Study objectives: The inhalation of hypoxic gas has been reported to enhance the airway responsiveness to methacholine in some animal models. However, the data on humans have so far been conflicting. We attempted to examine the effect of hypoxic gas inhalation on the airway responsiveness to methacholine.
Design: We evaluated the airway responsiveness to methacholine by continuously measuring respiratory conductance with the forced oscillation method under normoxia or hypoxia in a single-blind, randomized, crossover fashion (2 days for each).
Participants: Twelve asymptomatic male volunteers (mean +/- SD age, 27 +/- 4 years) with airway hyperresponsiveness to methacholine.

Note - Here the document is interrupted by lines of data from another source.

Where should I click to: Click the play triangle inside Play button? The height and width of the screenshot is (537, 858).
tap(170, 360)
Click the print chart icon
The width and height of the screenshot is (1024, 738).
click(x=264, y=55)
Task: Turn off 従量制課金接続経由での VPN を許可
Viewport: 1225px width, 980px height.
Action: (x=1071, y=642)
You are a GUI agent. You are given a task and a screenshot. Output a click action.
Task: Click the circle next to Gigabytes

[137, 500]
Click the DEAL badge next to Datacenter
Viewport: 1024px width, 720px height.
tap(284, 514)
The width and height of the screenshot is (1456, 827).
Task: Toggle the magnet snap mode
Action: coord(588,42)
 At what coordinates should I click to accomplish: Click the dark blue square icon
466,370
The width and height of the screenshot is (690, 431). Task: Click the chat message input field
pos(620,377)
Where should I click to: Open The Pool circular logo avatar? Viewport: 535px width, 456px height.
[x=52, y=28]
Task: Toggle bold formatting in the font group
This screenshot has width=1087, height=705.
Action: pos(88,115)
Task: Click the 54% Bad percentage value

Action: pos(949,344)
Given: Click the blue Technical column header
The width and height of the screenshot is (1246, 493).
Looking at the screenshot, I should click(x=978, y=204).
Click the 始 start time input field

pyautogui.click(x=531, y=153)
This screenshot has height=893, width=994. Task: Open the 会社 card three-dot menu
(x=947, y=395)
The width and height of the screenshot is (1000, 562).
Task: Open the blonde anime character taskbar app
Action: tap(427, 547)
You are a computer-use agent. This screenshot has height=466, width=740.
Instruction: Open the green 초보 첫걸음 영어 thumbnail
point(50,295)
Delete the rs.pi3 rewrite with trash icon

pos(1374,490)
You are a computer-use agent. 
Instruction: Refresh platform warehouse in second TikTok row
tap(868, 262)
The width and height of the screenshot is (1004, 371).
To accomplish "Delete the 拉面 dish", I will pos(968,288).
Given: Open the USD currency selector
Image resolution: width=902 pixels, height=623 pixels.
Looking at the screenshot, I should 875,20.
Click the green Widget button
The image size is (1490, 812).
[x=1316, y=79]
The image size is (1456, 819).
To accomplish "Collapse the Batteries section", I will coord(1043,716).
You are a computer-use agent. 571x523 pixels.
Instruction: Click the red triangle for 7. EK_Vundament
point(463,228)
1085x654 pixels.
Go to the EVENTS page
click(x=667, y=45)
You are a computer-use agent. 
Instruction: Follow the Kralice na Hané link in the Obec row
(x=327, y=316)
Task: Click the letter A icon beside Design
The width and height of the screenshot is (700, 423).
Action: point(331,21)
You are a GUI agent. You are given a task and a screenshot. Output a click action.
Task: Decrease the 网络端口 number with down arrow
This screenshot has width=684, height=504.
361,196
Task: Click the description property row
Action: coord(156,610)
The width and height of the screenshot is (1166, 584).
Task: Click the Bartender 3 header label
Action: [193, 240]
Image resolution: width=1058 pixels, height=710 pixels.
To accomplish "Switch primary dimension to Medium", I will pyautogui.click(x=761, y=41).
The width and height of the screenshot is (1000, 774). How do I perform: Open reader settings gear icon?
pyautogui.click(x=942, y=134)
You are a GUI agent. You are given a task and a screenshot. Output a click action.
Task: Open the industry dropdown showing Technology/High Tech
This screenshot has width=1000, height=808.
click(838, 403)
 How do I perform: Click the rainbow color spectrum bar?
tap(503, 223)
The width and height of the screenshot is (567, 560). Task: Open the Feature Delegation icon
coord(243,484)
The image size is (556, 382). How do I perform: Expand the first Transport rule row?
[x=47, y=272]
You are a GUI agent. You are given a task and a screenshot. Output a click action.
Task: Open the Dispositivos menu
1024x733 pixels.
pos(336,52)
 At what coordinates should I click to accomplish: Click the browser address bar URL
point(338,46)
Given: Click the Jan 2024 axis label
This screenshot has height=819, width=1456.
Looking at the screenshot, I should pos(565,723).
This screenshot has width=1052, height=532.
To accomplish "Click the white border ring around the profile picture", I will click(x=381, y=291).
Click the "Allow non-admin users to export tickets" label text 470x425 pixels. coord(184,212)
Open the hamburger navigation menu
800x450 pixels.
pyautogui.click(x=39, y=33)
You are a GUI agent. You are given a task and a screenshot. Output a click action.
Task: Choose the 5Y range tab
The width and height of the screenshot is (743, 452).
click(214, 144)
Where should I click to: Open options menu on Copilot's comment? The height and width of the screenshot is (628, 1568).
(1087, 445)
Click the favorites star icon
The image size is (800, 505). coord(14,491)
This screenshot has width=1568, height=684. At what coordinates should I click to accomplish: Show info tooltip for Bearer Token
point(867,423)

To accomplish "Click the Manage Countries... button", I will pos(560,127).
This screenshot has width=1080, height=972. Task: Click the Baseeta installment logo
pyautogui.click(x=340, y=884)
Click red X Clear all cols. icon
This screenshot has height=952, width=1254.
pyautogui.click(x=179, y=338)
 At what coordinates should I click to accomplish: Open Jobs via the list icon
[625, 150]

Two of the 12 volunteers had a history of bronchial asthma.
Setting: The participants inhaled either normoxic or hypoxic gas with continuous inhalation of aerosolized methacholine in incremental doses with a sustained respiratory rate of 15 breaths/min. The arterial oxygen saturation was kept to 90% on the hypoxic days.
Results: There were no significant differences in any indexes of airway responsiveness to methacholine (the cumulative dose of methacholine at the threshold and the point of 35% decrease of the respiratory conductance, and the slope factor of the dose-response curve) between the hypoxic days and the normoxic days.
Conclusion: The inhalation of mildly hypoxic gas does not enhance the airway responsiveness to methacholine in humans with airway hyperresponsiveness.